Records from a data collection:
%%
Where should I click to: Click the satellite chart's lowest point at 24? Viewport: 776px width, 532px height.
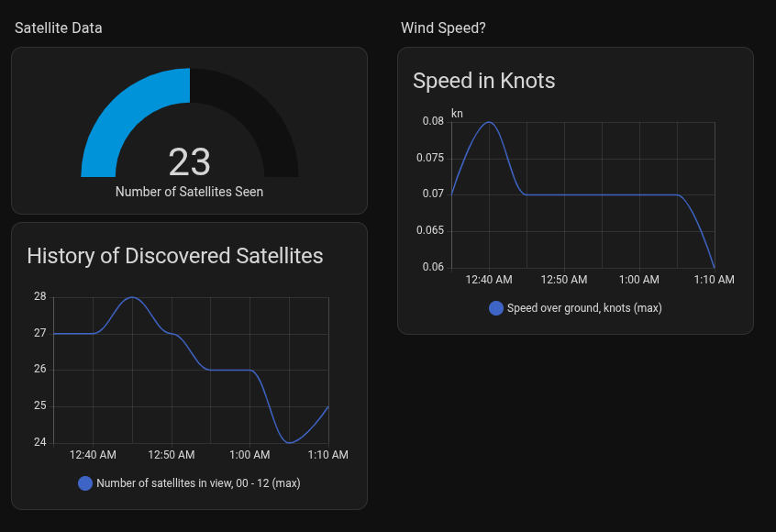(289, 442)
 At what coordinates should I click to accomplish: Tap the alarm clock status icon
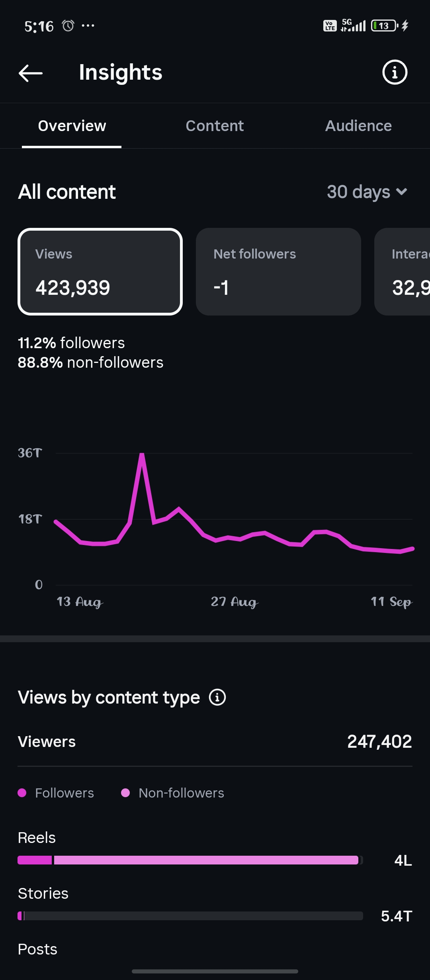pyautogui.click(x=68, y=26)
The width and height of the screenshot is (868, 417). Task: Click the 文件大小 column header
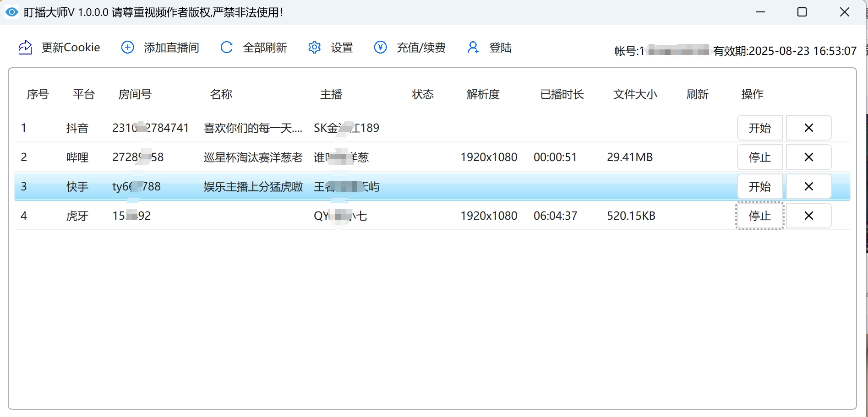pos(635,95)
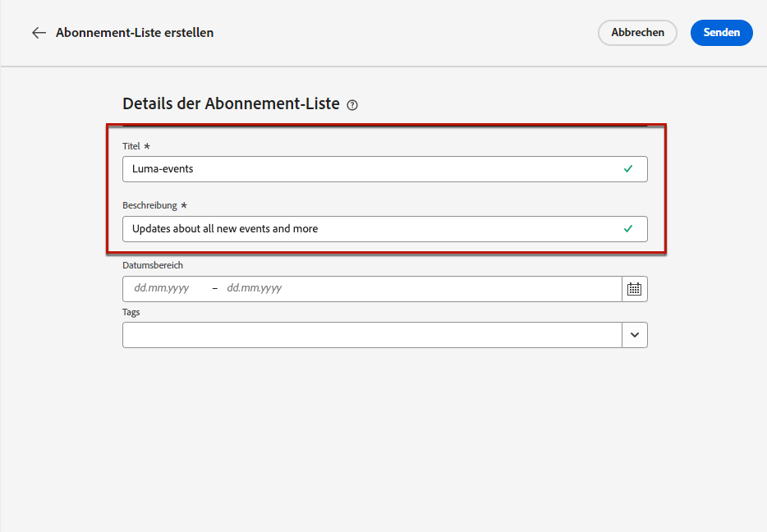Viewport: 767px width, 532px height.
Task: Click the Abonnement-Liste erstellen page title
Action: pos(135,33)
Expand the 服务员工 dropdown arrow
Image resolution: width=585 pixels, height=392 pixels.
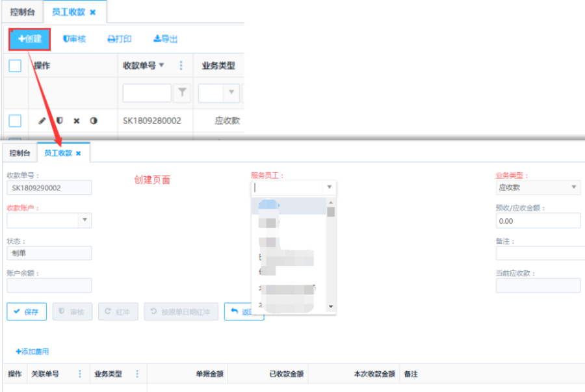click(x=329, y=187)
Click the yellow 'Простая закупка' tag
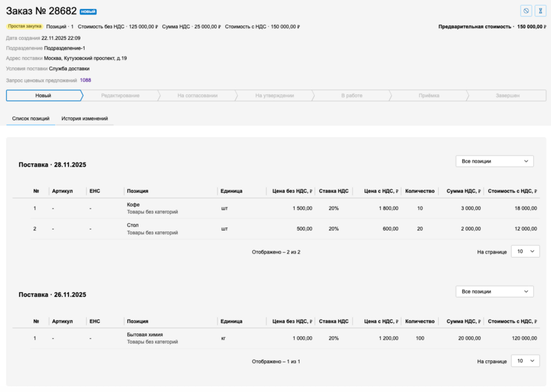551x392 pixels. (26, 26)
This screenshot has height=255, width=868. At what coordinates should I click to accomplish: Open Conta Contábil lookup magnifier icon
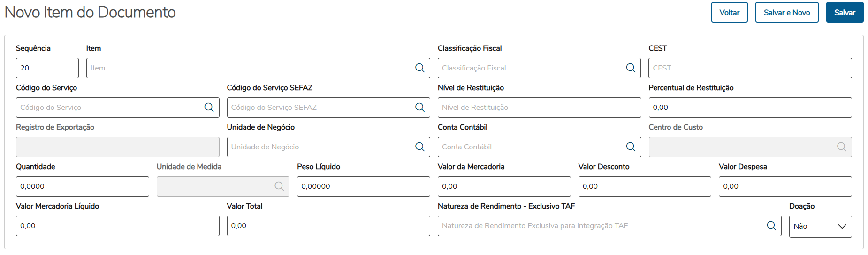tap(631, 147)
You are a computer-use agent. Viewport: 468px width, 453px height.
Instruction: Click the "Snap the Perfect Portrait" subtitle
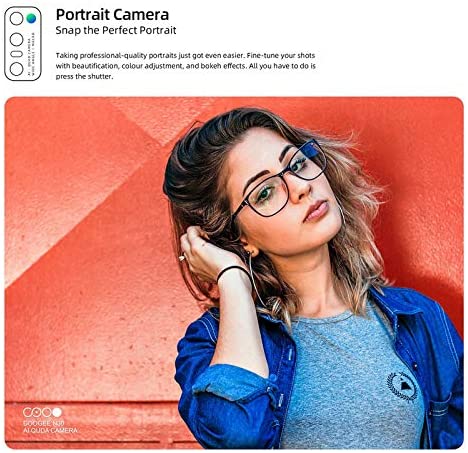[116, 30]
%%
Task prompt — Could you write out exactly the lines running from the one with "Instruction: Click the" through the last line of the data above, both ends kept, and omit any picture?

Reply —
Instruction: Click the "Snap the Perfect Portrait" subtitle
[116, 30]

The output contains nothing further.